Des relations commerciales intenses

Les derniers chiffres en matière de relations commerciales entre la France et le Maroc, datant du début de cette année, annonce une progression des échanges commerciaux.
Cette dernière traduit l’importante croissance des exportations qui s’élèvent à 3 milliards de DH, en hausse de 18,9% par rapport à l’exercice précédent. En revanche, durant l’année 2000, la France a enregistré un excédent commercial de l’ordre de 460 millions de DH. Il s’explique notamment par l’accroissement des importations de céréales, lié à la sécheresse et au ralentissement de la progression des exportations marocaines vers la France. Elle reste le premier partenaire commercial du Maroc en 2000.

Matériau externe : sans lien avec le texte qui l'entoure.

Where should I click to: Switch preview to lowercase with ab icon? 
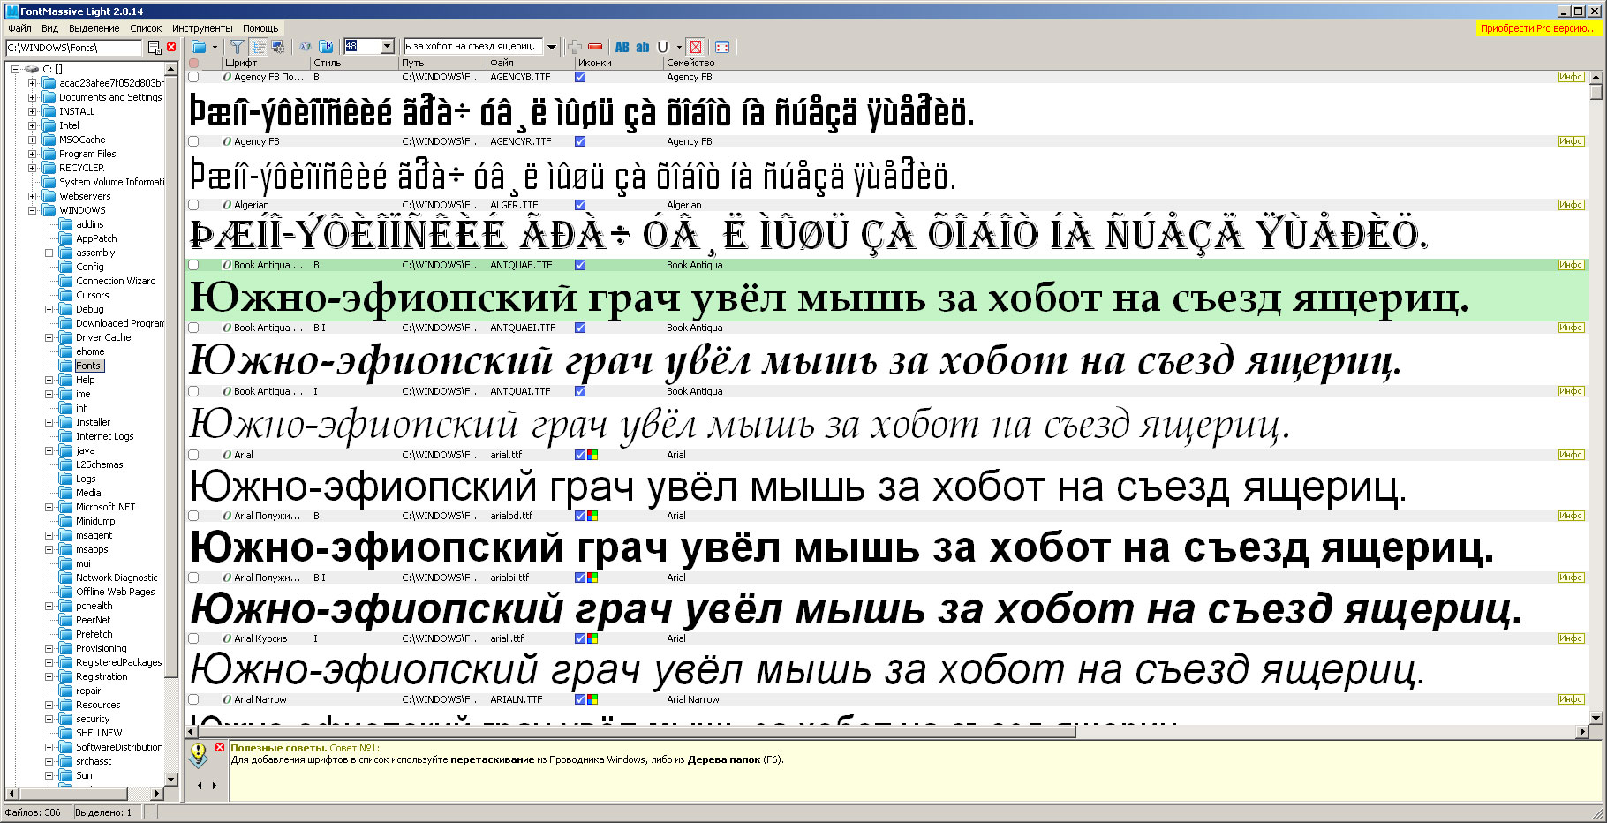[x=643, y=47]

La France a principalement réalisé ses exportations en 2000, en matière des biens intermédiaires avec 49%, ensuite viennent les biens d’équipements avec 22% et les produits agroalimentaires avec 11%, le même taux est enregistré pour les biens de consommation. Quant en matière d’importation, l’Hexagone a acheté à hauteur de 43% des biens de consommation marocains, les biens intermédiaires s’élèvent à 31% et viennent enfin les produits agroalimentaires. Autre fait de première importance. Les experts français soulignent que « la baisse de la dépendance agroalimentaire du Maroc et l’intensification de la concurrence étrangère » favoriseront la réduction de la part de marché au Maroc de la France. Ainsi, elle passe de 22,5% en 2000 à 22%, taux affiché au cours du premier semestre 2001.

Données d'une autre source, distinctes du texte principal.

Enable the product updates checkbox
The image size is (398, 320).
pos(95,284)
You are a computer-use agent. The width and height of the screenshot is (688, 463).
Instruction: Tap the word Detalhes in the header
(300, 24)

Par ailleurs, la France est également le premier créancier public du Maroc. En 1997, la dette extérieure marocaine était de 16,7% du total de la créance. Puis en 2000, elle totalisait près de 13,3%, cette baisse traduit le programme de conversion de dettes en investissements initié par la France. Relativement aux investissements privés garantis, la COFACE lance une ligne à court et à long terme. Renouvelable tous les deux ans, depuis 1996, pour le financement d’achats de blé (500 000 tonnes par an) par les importateurs marocains, cette ligne se réalise aussi sur la base de crédits acheteurs à 7 ans. En termes de flux, la France enregistre en matière d’investissements d’origine plus de 25%, avec en 2000 1,3 milliards de DH sur un total de 208 milliards de DH. Et avec le rachat de 35% du capital de Maroc Télécom par Vivendi Universal, elle occupe toujours en 2001, le premier rang. Ensuite viennent, les groupes Lafarge, Auchan, Club Méditerranée et Accor, qui annoncent des projets pour un montant global de 4,5 milliards de DH. Toujours sur le plan de chiffres, près de 500 sociétés françaises sont implantées au Maroc. 380 sont des filiales d’entreprises françaises, incluant une trentaine de filiales d’entreprises étrangères établies en France.
En somme, la stratégie française repose sur des démarches de délocalisation mais également de relocalisation et touche à l’ensemble des secteurs d’activités.